You know the ones. Pushed to the back, tag still on, fabric still holding the fold from the hanger it arrived on. They've never touched the world.

Everyone has them. Most closets, looked at honestly, are part wardrobe and part archive: clothes you wear, and clothes you've been meaning to wear since a previous version of yourself bought them.
The store problem
Something special happens in a fitting room. The piece works. An occasion forms in your head: who you'd be with, what it would feel like to walk in wearing it. The purchase seems obvious.
You're also not thinking about your actual life.
The piece comes home. Goes on a hanger. The story that made it obvious in the store doesn't travel. The occasion may never happen and the version of yourself that needed it may never show up. So it stays, because getting rid of it means admitting the story wasn't going to happen.
The someday person
The never-worn piece usually belongs to someone specific: a slightly different version of you. One with somewhere better to go, or a few steps further along in becoming whoever this piece belongs to. You keep it for them.

That's not irrational. Identity is aspirational; you're always partly dressing for who you're becoming. But there's a version of this that tips into self-deception. The piece stops being aspirational and starts being a tax you pay on a future self who probably isn't coming.

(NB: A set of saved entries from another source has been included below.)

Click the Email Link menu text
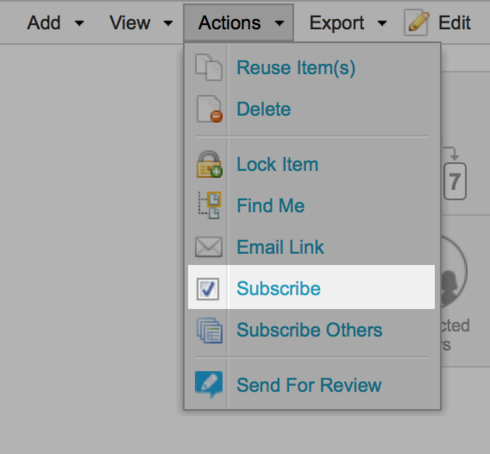The width and height of the screenshot is (490, 454). point(280,247)
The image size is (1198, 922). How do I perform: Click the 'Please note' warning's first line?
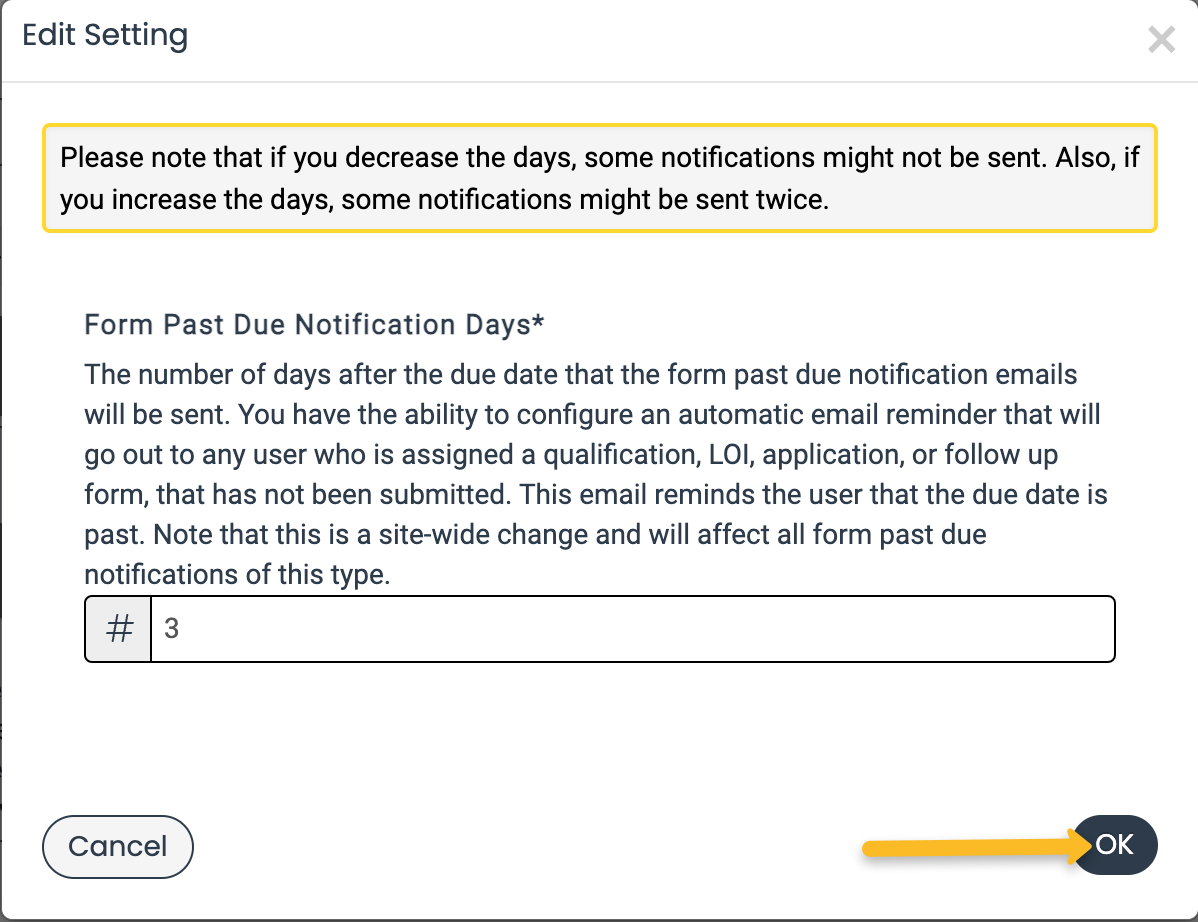pos(600,157)
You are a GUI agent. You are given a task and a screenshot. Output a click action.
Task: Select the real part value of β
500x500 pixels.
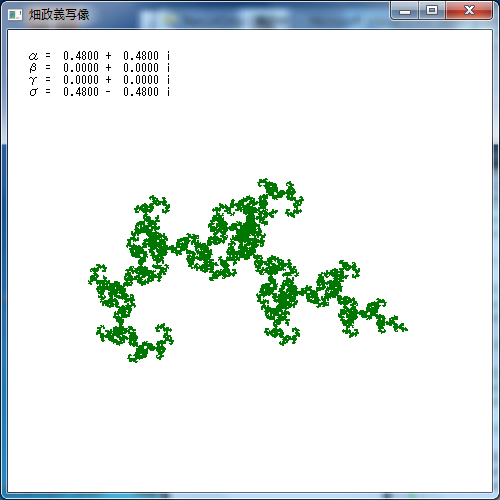[81, 68]
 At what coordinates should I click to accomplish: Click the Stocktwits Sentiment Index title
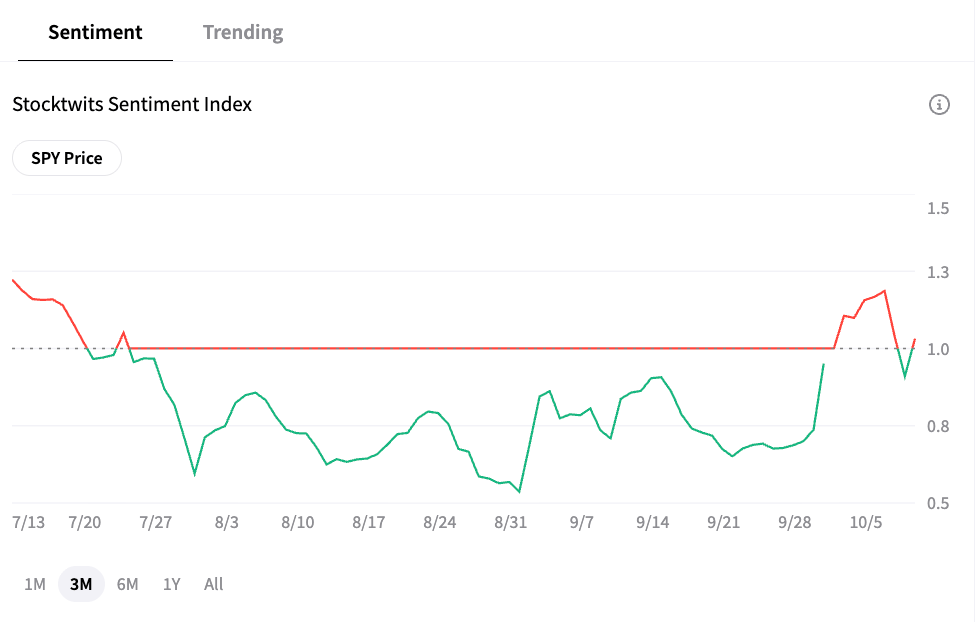(x=132, y=104)

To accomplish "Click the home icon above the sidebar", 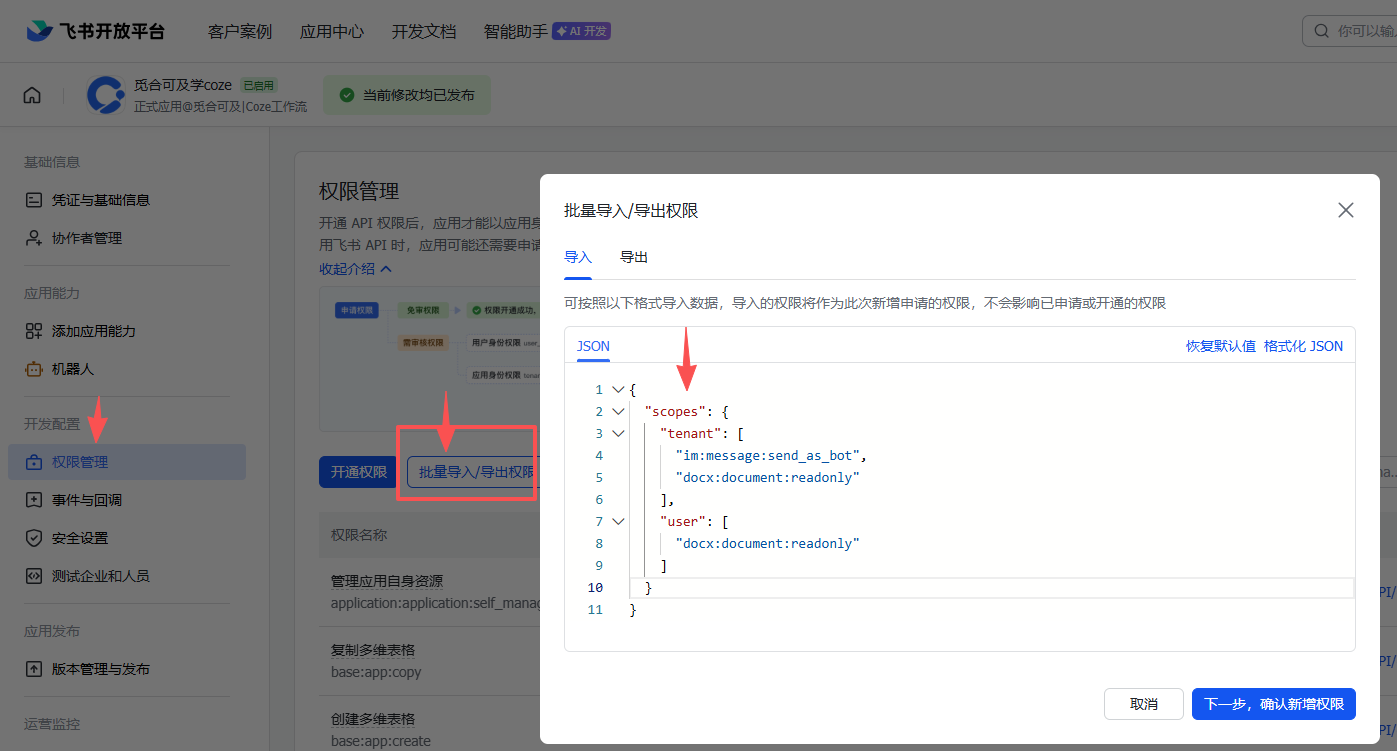I will (32, 94).
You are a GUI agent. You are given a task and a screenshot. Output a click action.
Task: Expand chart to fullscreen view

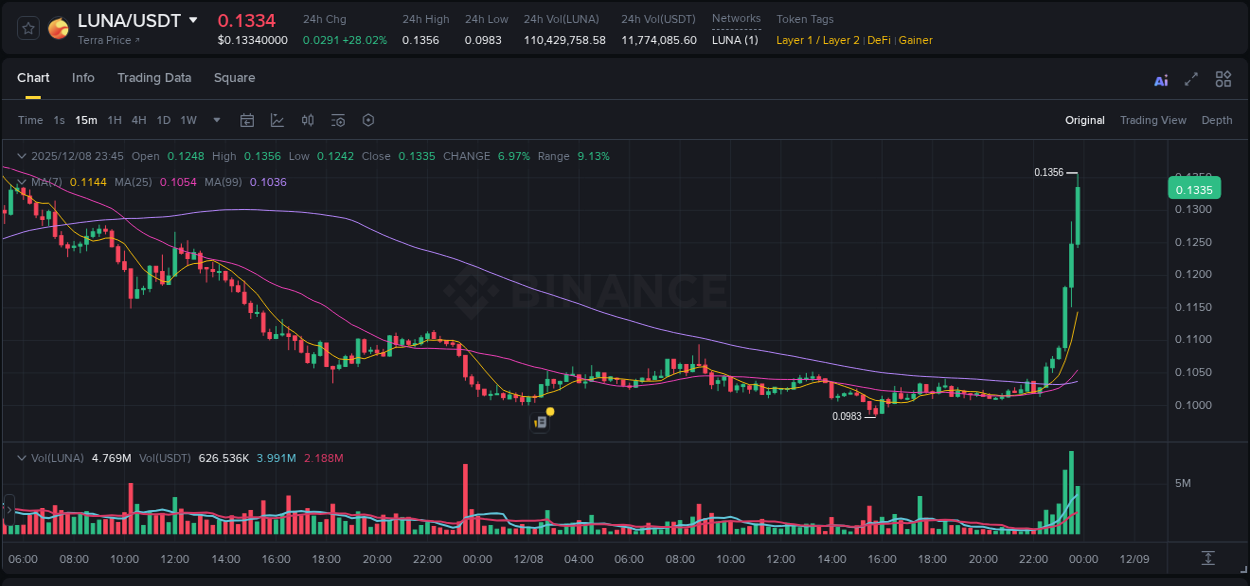point(1191,78)
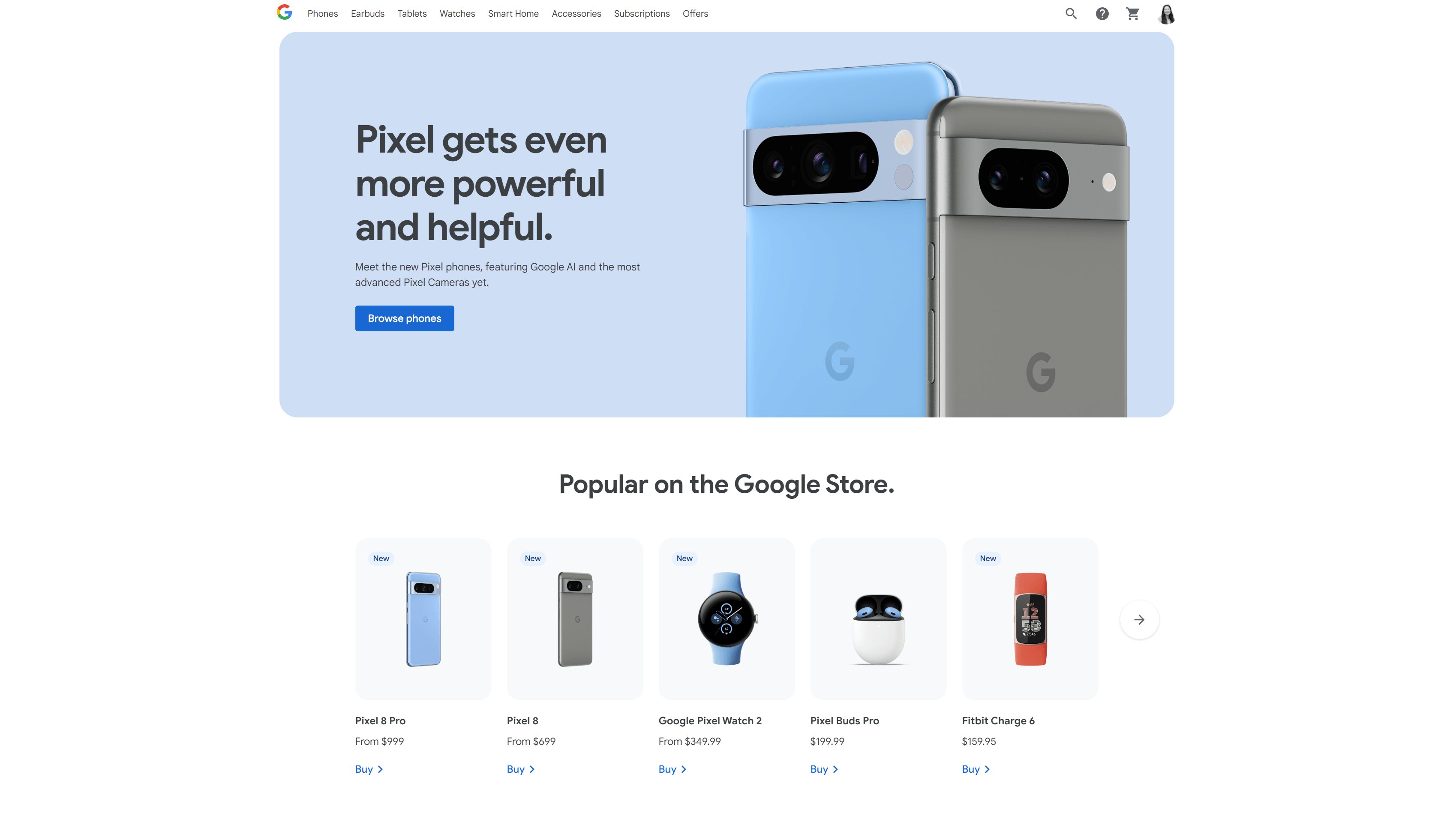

The sunk cost makes it harder. The more you spent, the more the keeping feels like proof that the purchase was right. So it stays, and the closet gets a little harder to use.
What they're actually for
It's worth looking at the never-worn pieces, actually looking at them. They're a record of who you've imagined yourself being: the occasions you thought you'd have, the life that was supposed to start once something else happened first.
Sometimes the gap between who you bought for and who you are is worth closing: you haven't worn it because you haven't made the occasion, and the piece is still right.
The answer, either way, is the same: decide.
Wear it or release it. Leaving it in the middle is the only option that costs you anything.